More From The Edges

David Carr writes about the voices from the edge today in his column, keying on the fake school speech debate. Two key grafs:

But that was before the consumer Web took hold, before Fox News, before MSNBC, before a media ecosystem blossomed that amplified every debate into a frantic broadcast scrum. Conservatives, we should note, seem far better at the rather unwelcome task of being the party of opposition, with a very efficient apparatus that can seize on issues, both real and imagined, and turn up the volume and the heat right with it. (During the school dust-up, a commentator on Rush Limbaugh’s radio show said the president was building a cult of personality analogous to Saddam Hussein and Kim Jong-il.)

and then later:

That is not how the media works, however, in an environment that prizes engagement and conflict. The long town-hall process over health care, for example, has given ordinary citizens a voice but it has also produced hundreds of video clips of angry, scared Americans. For every aging secretary who can’t afford prescriptions, there is a small business owner who wants less government in their life, not more. Tropes like “death panels” may lack substance, but they make for pretty compelling viewing day after day.

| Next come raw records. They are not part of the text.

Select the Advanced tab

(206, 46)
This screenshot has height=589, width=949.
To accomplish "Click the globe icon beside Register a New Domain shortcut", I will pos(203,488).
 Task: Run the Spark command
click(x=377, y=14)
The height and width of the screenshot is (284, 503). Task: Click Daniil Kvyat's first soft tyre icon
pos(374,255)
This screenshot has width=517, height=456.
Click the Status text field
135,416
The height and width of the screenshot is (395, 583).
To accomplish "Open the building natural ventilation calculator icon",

In part, the outrage and hyperbole work because the mainstream media, insecure about their own status in an atomizing world, play into the tyranny of split-screen coverage where almost any claim — no matter how outlandish — becomes one side in “an interesting debate.” When not listening to talking heads, the traditional news outlets go to great efforts to get a microphone on vox populi. If the people, even if it is some unknown number, are hopping mad, we don’t want to be the last to tell you about it.

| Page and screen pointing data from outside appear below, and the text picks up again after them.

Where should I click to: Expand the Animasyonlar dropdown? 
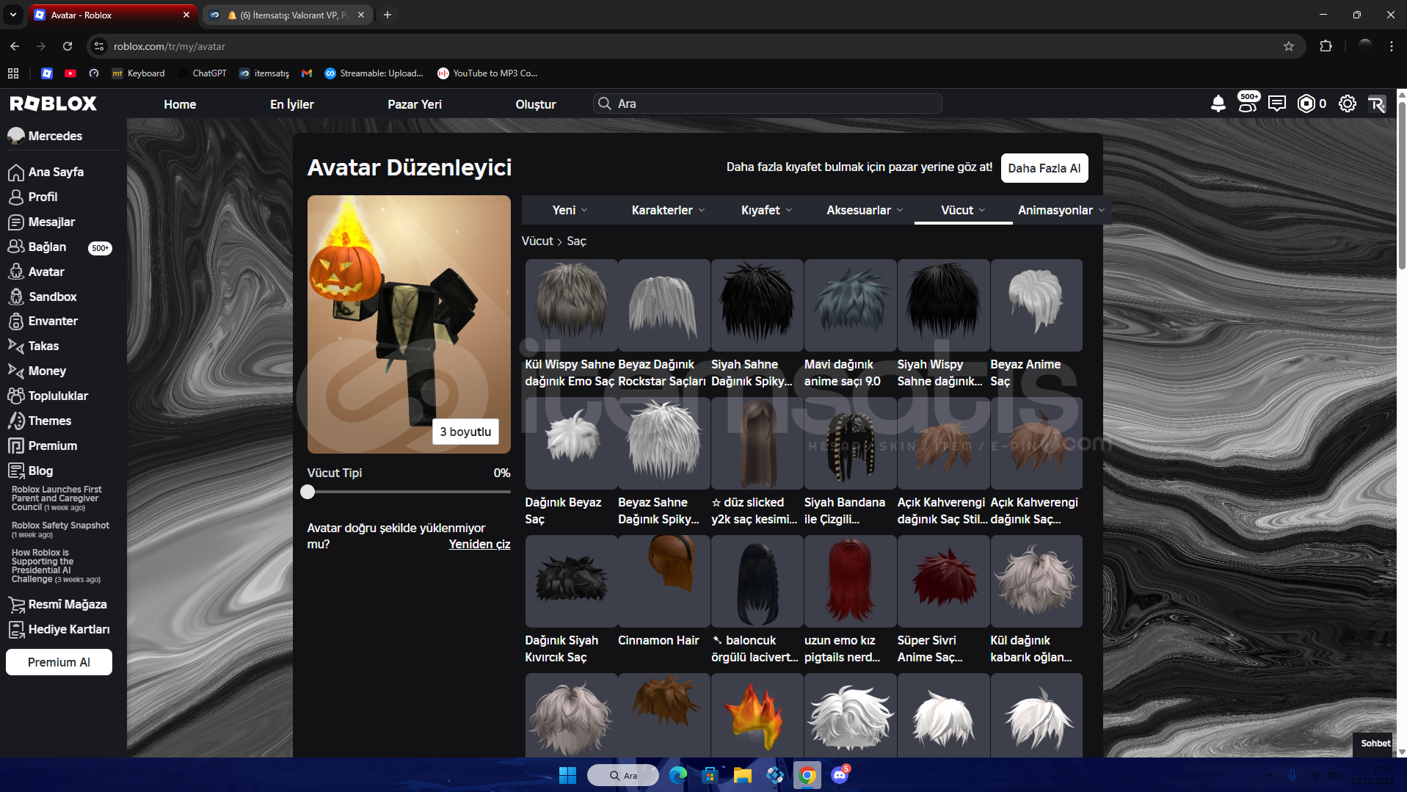[1061, 210]
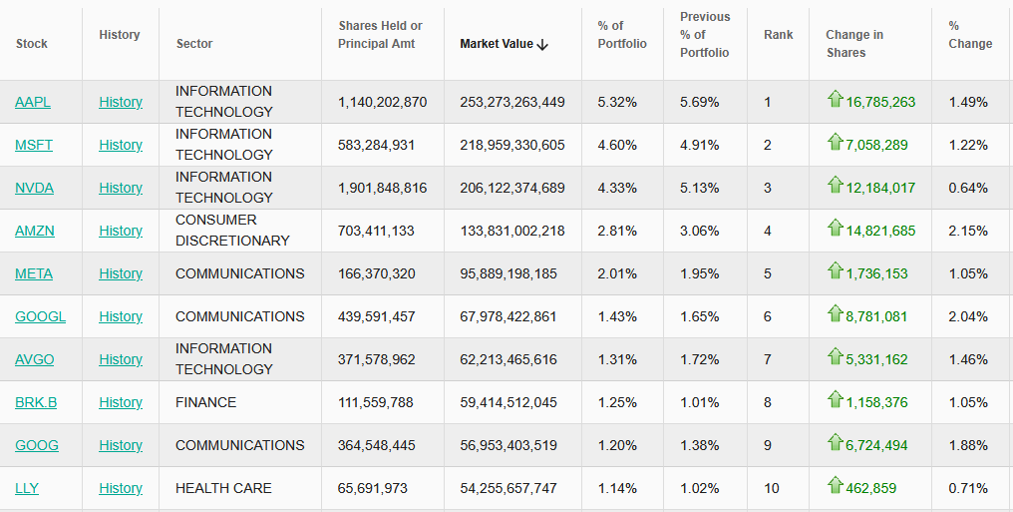Sort by % of Portfolio header
The height and width of the screenshot is (512, 1013).
coord(622,35)
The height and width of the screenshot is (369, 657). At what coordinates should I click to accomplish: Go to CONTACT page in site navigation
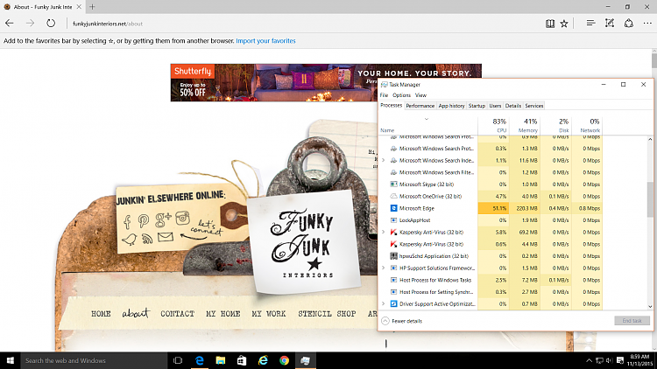pos(177,313)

I’ve bolded the section above that’s most relevant – I think David is right and that much of what we are seeing here represents a failure of the mainstream media. Jim Fallows made a similar point, noting how unusual it was to see the mainstream media call a claim false, not matter how often it was proven false:

Jim Rutenberg of the New York Times, whose previous reporting about the health-care debate has been noted (in different ways) here and here, has a very strong story today about Elizabeth McCaughey and her role in these discussions.
Why this matters: the story straightforwardly does something that goes against the nature of mainstream coverage. It notes the influence that Ms. McCaughey’s claims have had on public discussion, while also flatly saying that those claims are often false. It’s worth recognizing what a step this is for the Times, prefigured in this story from three weeks ago. The natural reflex of mainstream publications is to finesse such disagreements with the "some critics claim…" approach. It seems more "objective," and it certainly is safer for the reporter and the news organization. And when we are talking about differences of opinion, judgment, or political creed, of course that’s exactly the right approach to take. ("Is the Administration’s approach to Iran likely to work? Some critics claim…") But there is a such a thing as plain misstatement of fact, and it is good when the press can point it out.

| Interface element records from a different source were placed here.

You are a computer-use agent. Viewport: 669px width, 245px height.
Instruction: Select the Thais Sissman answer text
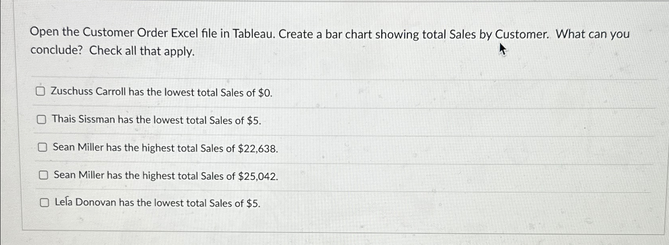[155, 120]
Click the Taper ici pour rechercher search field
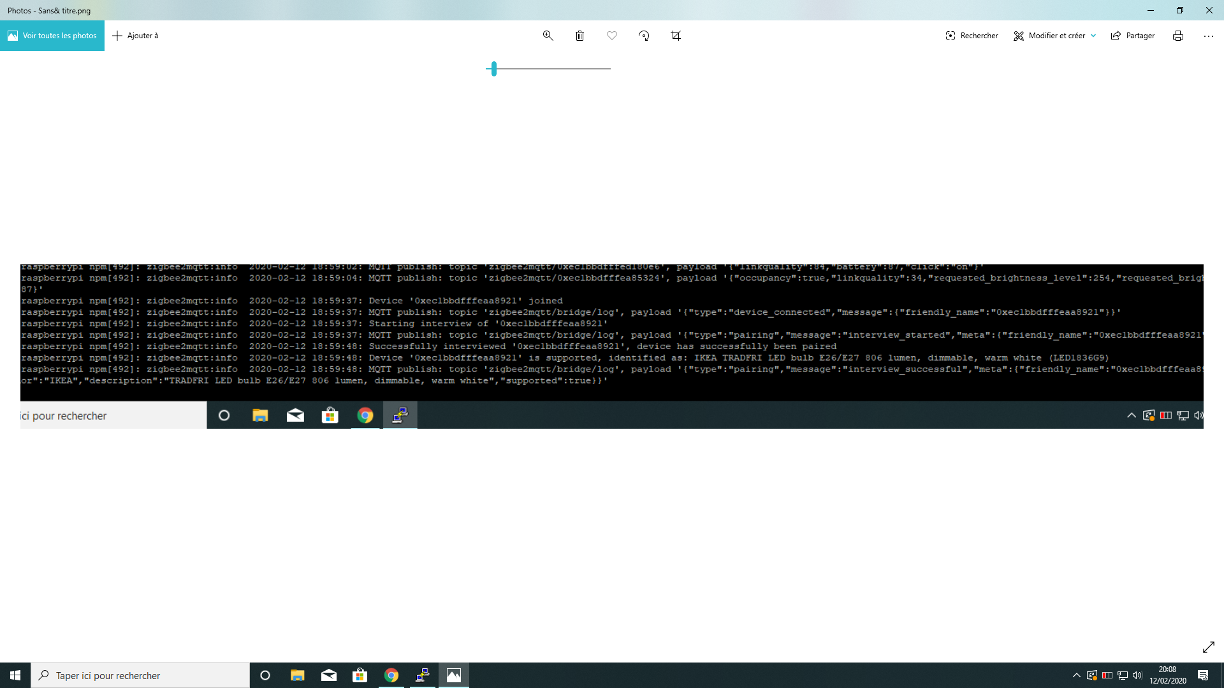The height and width of the screenshot is (688, 1224). 140,675
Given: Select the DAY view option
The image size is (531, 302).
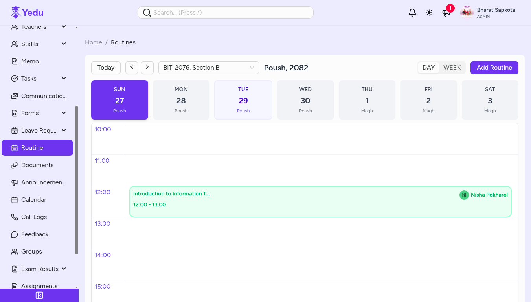Looking at the screenshot, I should [428, 67].
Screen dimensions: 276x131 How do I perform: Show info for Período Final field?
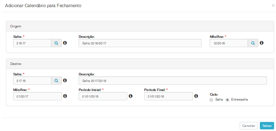pos(196,96)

Carr’s column is worth reading as well because it talks about the struggles that the current US administration is having getting its story out into a merged media marketplace. A couple of key things that would likely help:

  • Message discipline
  • Speed of response
  • Direct communication

Those work for all of us, btw….

4 Responses to “More From The Edges”

  1. Richard Says:

    I believe using the word “mainstream” to describe old media is a mistake and confers more moment on these folks then is their due. Their product is not consumed by the majority of the nation or the world. And their pie of consumers is shrinking.

  2. fxshaw Says:

    Fair point; i think “old” is not quite right either. Middle of the road media? 🙂

  3. Richard Says:

    “…i think “old” is not quite right either. Middle of the road media?” I think the term “middle of the road” confers a sense of balanced reporting that is not justified by their performance in the past several years. They all have some bias, at a minimum. I like the term “old media” because it is what they are:

    Newspapers—been around since soon after the invention of printing press.
    Commercial radio—mid 1920s onward
    Television—broadcast TV since late 1940s; cable/satellite since CNN was founded in 1980.

    They are old by comparison to Internet-based news, blogs and social media sites.
    QED 😀

  4. Simon Owens Says:

    Speaking of David Carr, we recently hosted a round table discussion between him and TechDirt’s Mike Masnick over whether micropayments would be a viable business model for newspapers.